Saved data entries
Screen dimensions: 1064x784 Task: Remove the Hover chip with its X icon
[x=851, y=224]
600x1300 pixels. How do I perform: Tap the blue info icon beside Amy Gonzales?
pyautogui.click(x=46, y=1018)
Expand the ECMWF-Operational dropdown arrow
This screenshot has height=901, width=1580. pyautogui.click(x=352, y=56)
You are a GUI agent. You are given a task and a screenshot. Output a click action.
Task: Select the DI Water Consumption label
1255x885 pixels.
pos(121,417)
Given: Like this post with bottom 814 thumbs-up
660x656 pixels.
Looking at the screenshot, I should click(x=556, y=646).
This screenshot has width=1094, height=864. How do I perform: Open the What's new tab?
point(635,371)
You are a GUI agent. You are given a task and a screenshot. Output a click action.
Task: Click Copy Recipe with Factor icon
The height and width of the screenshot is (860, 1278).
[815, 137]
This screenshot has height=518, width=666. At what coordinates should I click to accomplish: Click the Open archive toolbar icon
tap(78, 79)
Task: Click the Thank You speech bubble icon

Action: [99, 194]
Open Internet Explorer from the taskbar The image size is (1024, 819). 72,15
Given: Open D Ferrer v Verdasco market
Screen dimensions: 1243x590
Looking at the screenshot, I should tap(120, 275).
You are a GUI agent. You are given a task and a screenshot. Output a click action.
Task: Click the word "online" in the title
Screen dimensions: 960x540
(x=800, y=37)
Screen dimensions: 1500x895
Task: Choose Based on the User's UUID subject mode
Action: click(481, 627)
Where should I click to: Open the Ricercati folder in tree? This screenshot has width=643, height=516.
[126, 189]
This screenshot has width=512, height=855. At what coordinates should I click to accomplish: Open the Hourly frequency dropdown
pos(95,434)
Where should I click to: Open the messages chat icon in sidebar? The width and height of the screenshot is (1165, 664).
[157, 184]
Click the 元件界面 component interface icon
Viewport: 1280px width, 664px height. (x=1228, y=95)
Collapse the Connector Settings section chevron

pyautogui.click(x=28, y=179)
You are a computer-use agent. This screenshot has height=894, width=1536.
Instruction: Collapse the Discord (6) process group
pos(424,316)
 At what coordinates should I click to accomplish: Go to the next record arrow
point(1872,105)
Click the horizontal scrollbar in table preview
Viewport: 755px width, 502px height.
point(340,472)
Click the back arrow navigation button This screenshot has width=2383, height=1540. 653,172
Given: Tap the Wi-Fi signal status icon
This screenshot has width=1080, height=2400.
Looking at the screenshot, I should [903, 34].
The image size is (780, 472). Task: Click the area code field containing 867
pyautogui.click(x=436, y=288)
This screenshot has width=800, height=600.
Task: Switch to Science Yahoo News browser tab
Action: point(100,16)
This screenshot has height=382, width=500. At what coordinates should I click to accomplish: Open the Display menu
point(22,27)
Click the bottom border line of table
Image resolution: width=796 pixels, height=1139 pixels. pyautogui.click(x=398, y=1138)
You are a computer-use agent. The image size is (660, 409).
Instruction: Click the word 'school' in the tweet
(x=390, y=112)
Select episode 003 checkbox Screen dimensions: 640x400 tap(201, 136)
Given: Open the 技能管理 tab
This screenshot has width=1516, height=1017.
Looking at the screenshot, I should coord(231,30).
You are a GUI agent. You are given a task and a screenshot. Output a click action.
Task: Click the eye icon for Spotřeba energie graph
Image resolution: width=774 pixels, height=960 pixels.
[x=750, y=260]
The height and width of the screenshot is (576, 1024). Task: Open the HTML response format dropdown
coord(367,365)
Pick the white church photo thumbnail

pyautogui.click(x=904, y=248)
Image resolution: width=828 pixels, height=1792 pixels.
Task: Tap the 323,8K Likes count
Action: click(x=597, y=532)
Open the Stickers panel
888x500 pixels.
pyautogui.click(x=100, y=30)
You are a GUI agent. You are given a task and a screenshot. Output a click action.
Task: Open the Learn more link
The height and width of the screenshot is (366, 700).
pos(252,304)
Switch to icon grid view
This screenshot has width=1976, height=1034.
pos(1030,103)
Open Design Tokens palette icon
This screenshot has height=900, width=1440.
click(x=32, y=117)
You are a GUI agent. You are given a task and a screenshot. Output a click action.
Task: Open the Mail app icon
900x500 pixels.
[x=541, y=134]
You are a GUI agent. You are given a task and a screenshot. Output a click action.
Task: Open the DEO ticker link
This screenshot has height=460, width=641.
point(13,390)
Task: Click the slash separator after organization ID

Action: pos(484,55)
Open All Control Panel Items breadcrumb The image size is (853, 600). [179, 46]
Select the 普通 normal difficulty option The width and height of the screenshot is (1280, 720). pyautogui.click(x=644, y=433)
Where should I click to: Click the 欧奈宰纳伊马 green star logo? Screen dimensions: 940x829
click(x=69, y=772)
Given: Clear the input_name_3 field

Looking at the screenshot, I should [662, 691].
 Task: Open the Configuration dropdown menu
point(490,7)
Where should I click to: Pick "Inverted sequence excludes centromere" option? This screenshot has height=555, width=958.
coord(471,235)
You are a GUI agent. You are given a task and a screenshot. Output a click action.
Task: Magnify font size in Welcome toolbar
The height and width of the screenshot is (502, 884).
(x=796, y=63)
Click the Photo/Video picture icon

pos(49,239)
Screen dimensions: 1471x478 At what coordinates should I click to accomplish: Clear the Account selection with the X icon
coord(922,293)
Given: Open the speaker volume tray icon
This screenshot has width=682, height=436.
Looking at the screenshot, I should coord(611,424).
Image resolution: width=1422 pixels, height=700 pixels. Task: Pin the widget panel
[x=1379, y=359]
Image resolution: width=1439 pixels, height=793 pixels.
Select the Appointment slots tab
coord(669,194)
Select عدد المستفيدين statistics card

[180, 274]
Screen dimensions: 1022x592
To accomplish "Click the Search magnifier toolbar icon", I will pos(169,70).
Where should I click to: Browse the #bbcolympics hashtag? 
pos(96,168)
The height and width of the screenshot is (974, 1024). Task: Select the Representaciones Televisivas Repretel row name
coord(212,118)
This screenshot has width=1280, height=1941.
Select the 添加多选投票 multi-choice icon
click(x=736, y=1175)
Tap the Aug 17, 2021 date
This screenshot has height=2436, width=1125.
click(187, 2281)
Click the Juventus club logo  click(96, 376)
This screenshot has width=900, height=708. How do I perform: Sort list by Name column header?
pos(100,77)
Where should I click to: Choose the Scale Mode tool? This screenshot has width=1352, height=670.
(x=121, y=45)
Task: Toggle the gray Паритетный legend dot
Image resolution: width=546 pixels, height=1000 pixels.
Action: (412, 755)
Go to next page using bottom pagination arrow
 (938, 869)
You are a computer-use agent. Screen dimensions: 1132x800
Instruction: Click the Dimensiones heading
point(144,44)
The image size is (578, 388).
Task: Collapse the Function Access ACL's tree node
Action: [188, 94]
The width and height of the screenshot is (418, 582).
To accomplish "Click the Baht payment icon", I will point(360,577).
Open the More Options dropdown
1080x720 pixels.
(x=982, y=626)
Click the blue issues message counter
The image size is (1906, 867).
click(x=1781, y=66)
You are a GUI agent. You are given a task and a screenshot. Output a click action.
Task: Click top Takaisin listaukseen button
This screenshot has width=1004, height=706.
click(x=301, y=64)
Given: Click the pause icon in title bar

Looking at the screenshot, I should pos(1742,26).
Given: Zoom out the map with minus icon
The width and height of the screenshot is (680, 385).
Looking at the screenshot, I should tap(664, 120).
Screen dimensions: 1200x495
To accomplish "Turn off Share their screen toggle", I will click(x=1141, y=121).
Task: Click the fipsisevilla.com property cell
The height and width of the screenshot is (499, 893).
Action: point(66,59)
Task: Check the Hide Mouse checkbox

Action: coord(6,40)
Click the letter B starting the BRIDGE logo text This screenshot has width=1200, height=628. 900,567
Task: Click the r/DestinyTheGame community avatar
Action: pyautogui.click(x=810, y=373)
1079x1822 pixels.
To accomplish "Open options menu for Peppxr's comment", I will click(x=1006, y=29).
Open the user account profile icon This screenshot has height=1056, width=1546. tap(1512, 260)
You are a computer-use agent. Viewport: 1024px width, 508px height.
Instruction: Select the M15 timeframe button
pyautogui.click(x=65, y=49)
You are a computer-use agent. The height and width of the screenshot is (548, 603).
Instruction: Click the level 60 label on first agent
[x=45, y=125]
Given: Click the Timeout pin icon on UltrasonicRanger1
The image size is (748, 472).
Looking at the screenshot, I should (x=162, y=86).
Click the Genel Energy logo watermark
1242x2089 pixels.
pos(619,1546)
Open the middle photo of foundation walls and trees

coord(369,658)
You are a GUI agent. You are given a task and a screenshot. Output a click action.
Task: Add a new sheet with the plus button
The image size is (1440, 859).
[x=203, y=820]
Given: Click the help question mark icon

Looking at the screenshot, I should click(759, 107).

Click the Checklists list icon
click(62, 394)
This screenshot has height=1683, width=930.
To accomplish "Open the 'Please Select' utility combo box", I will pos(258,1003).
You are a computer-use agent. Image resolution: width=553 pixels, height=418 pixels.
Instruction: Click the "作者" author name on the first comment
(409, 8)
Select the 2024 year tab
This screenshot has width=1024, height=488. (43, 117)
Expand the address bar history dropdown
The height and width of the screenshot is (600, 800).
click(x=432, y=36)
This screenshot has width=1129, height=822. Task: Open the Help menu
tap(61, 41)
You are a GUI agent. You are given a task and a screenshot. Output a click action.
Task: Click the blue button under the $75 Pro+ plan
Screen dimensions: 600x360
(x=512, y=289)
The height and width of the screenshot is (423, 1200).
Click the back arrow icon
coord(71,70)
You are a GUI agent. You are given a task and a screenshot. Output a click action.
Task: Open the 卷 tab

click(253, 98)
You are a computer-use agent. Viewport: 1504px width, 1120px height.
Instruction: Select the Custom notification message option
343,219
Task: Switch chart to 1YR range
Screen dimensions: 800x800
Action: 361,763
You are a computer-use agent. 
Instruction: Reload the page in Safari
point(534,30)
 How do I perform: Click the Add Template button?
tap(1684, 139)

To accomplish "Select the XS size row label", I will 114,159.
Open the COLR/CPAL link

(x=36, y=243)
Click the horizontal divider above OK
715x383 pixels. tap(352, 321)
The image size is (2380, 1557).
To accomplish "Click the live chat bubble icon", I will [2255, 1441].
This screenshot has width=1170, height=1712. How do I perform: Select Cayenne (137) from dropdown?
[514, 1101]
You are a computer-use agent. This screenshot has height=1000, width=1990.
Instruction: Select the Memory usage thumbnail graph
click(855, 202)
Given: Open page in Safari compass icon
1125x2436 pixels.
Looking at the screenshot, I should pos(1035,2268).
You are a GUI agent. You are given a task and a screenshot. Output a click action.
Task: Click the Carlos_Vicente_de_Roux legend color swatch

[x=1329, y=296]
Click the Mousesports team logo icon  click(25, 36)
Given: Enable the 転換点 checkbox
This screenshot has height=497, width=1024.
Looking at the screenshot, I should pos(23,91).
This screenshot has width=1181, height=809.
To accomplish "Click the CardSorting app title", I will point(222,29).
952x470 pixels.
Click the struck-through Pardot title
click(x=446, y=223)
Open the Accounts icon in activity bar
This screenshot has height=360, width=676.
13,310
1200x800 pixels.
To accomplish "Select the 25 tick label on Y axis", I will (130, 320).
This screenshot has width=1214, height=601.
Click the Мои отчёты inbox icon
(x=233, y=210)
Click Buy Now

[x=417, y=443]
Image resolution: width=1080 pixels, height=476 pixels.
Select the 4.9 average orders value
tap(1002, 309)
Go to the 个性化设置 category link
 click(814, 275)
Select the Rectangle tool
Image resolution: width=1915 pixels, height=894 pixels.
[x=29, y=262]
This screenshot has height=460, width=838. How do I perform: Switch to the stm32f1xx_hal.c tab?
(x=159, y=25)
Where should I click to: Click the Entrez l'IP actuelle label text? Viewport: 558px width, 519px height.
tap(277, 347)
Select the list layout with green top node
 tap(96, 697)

What the exercise asks
For this exercise, output exactly the lines above from the line with "Select episode 003" to the line with "Open All Control", counting both, and leave out the rest.

Your response
Select episode 003 checkbox Screen dimensions: 640x400 tap(201, 136)
Given: Open the 技能管理 tab
This screenshot has width=1516, height=1017.
Looking at the screenshot, I should coord(231,30).
You are a GUI agent. You are given a task and a screenshot. Output a click action.
Task: Click the eye icon for Spotřeba energie graph
Image resolution: width=774 pixels, height=960 pixels.
[x=750, y=260]
The height and width of the screenshot is (576, 1024). Task: Open the HTML response format dropdown
coord(367,365)
Pick the white church photo thumbnail

pyautogui.click(x=904, y=248)
Image resolution: width=828 pixels, height=1792 pixels.
Task: Tap the 323,8K Likes count
Action: click(x=597, y=532)
Open the Stickers panel
888x500 pixels.
pyautogui.click(x=100, y=30)
You are a GUI agent. You are given a task and a screenshot. Output a click action.
Task: Open the Learn more link
The height and width of the screenshot is (366, 700).
pos(252,304)
Switch to icon grid view
This screenshot has width=1976, height=1034.
pos(1030,103)
Open Design Tokens palette icon
This screenshot has height=900, width=1440.
click(x=32, y=117)
You are a GUI agent. You are given a task and a screenshot. Output a click action.
Task: Open the Mail app icon
900x500 pixels.
[x=541, y=134]
You are a GUI agent. You are given a task and a screenshot. Output a click action.
Task: Open the DEO ticker link
This screenshot has height=460, width=641.
point(13,390)
Task: Click the slash separator after organization ID

Action: pos(484,55)
Open All Control Panel Items breadcrumb The image size is (853, 600). [179, 46]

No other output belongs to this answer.